• _Excerpt to read_
□ □ □ □ □ □ □

Friday, September 11, 2020

Friday Freestyle: 9-11 Editon

Friday is here.

This week went by super fast. Which is really a good thing, since I am sitting at home. I am attending a conference right now, which is holding about 50% of my interest, if that. I am picking up little nuggets of information here and there. Nothing mind blowing. Right now it is just something to do, I suppose.

Today is 9-11, the anniversary of perhaps one of the most tragic events in the history of our country. (And I am speaking modern history within the last 50 years or thereabout). I tell you right now, I am SHOCKED that such an occurrence has not happened on that scale multiple times in our country since then. Just shocked. So at the same time, I am so thankful that we have been relatively safe from such large scale tragedy of that type.

I remember where I was. I have been on my job for 19 years now, and I had only been on this job for about three weeks when the Towers fell. I was at a conference. I cannot remember the name of the conference. It was in Denver, Colorado, and it was work-related.

□ □ □ □ □ □ □

• _Collected material_

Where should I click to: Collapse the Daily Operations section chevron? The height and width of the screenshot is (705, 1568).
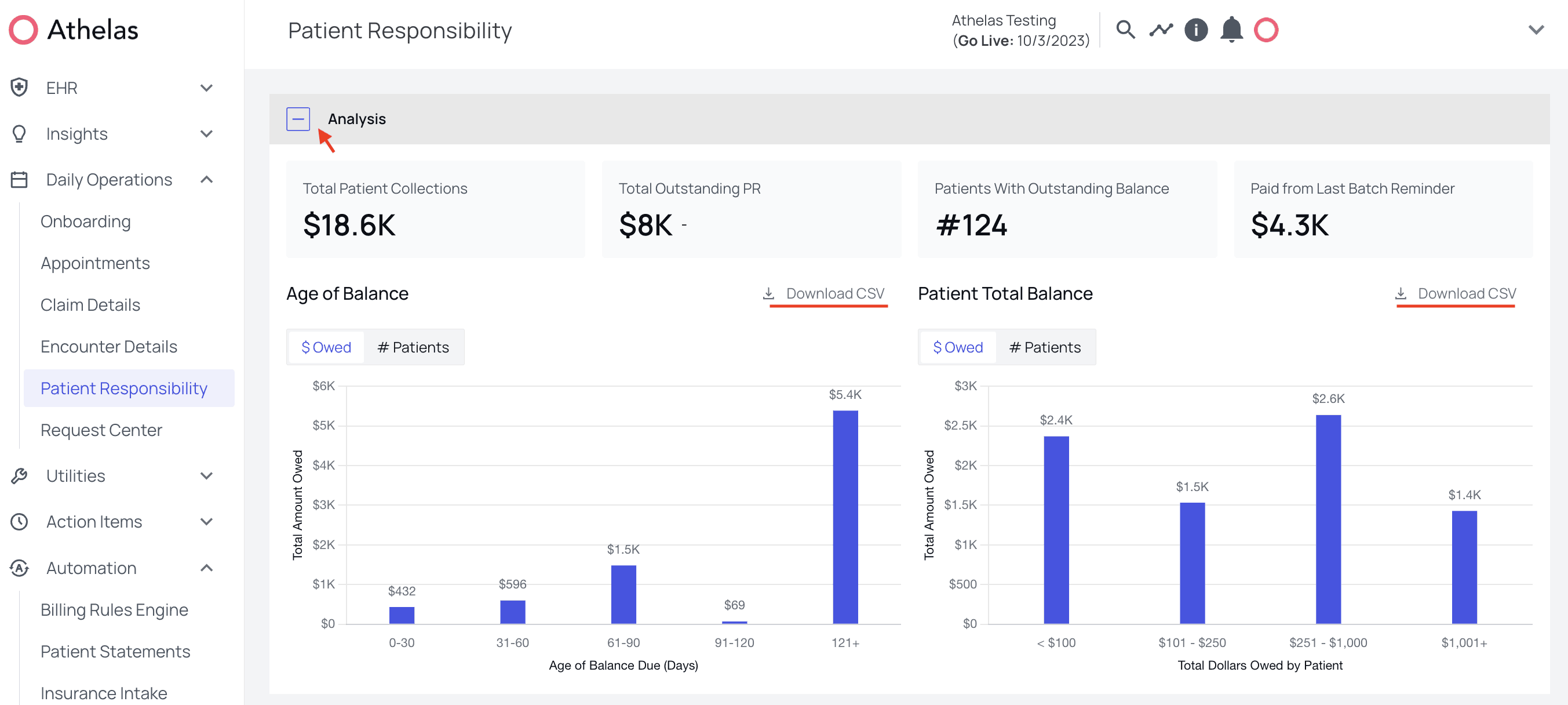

□ □ □ □ □ □ □

• _To-do list_
[1] According to the 9-11 blog post, in what city was the writer attending a conference when the Towers fell?
[2] Extend the 9-11 blog post from the point where it stops.
The material is not needed here.

• _Answers per task_
[1] Denver, Colorado.

[2]
I remember for a few days prior, this overwhelming sense of foreboding. (I have been trying to think of a word to describe what I was feeling... "foreboding" is the word for it). Something was wrong. And I automatically thought that I shouldn't fly to Denver, but that wasn't it. I flew there, made it there safely, and attended my first day of meetings. And a day later, on a Tuesday morning, when those jets hit those towers, I heard loud and clear on the inside... that was what's wrong.

I have not felt that way about anything sense then. It may be that my mind and heart are so cluttered, that I don't get quiet enough to hear much of anything. I don't know. I just know, if I don't have to feel that way ever again, fine by me. FINE.

What I do understand now is one thing, and it has been the subject of many a food-for-thought on this blog over the past 15 years:

Not only is the tragedy immediately devastating, but the long term residual effects of it are devastating, even much so.

Residual effects.

The residue of what is left behind after the clean up is over.

The mental residual effects. The mental residue.

That is what we are living in now... the residual effects of 9-11.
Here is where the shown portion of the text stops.